Si ahora estuviera sentada en uno de los mares de la Luna, podría contemplar como un hermoso planeta cruza por delante del sol, impidiéndome ver su luz durante un tiempo.
La magnificencia de este evento me sobrecogería de tal forma que no sería capaz de apartar mis ojos de ese planeta, admirándolo como si de un dios se tratara; aunque también me aterraría pues me habría robado la luz que antes me daba mi estrella favorita.
Durante unos instantes ese planeta se convierte en mi única realidad. Yo, a oscuras, no soy capaz de percibir nada. Dejo de sentir la fría piedra en la que estoy sentada. Ningún sonido es digno de perturbar la quietud en la que estoy sumida. No siento el frío que empieza a asolar el satélite. Ni siquiera me doy cuenta de que mi boca, entreabierta por el asombro, se ha resecado. Estoy completa e incondicionalmente eclipsada.
No puedo evitar soñar con cómo sería la vida en ese maravilloso planeta y envidio sobremanera a la gente que puede estar cerca de él, tocarlo, disfrutarlo, compartirlo...Para mí, por supuesto, es un sueño imposible. No existen naves espaciales en mi Luna.
Eso me apena. Llego a odiar mi Luna. Mis sueños se rompen en mil pedazos en medio de la noche del eclipse.

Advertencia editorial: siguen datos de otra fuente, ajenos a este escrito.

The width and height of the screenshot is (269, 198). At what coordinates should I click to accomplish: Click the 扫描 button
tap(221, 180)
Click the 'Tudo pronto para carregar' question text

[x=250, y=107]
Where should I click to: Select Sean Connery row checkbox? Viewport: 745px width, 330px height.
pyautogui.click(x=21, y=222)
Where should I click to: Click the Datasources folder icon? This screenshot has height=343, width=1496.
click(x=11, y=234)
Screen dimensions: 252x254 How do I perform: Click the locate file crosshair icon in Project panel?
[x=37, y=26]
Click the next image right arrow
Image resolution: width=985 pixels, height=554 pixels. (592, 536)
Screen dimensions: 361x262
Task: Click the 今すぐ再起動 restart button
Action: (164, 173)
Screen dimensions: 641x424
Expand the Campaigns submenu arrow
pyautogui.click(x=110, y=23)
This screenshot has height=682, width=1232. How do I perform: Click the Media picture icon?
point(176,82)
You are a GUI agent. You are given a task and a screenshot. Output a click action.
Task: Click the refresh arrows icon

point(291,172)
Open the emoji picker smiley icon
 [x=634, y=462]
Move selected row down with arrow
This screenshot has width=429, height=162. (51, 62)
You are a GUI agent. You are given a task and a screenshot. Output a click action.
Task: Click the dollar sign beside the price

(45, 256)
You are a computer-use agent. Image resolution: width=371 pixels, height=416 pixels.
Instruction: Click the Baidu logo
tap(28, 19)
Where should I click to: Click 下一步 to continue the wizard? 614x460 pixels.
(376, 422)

Pero de repente un rayo de luz irrumpe con fuerza iluminando mi cara otra vez. Me cubro inmediatamente, pues me hace daño a los ojos, y por primera vez desde que empezó el eclipse contemplo el paisaje que se extiende a mi alrededor. Me parece más hermoso que nunca.
El sol calienta mi piel y hace que me estremezca de pies a cabeza. Es una sensación agradable. Vuelvo a mirar a mi amado planeta, pero ya no lo veo como antes. Me sigue pareciendo hermoso e interesante, pero ya no es mi realidad absoluta. Ya no quiero estar sobre él, ni envidio a los que pueden estarlo. Además...ninguno de ellos puede disfrutar de las vistas que tengo yo ahora.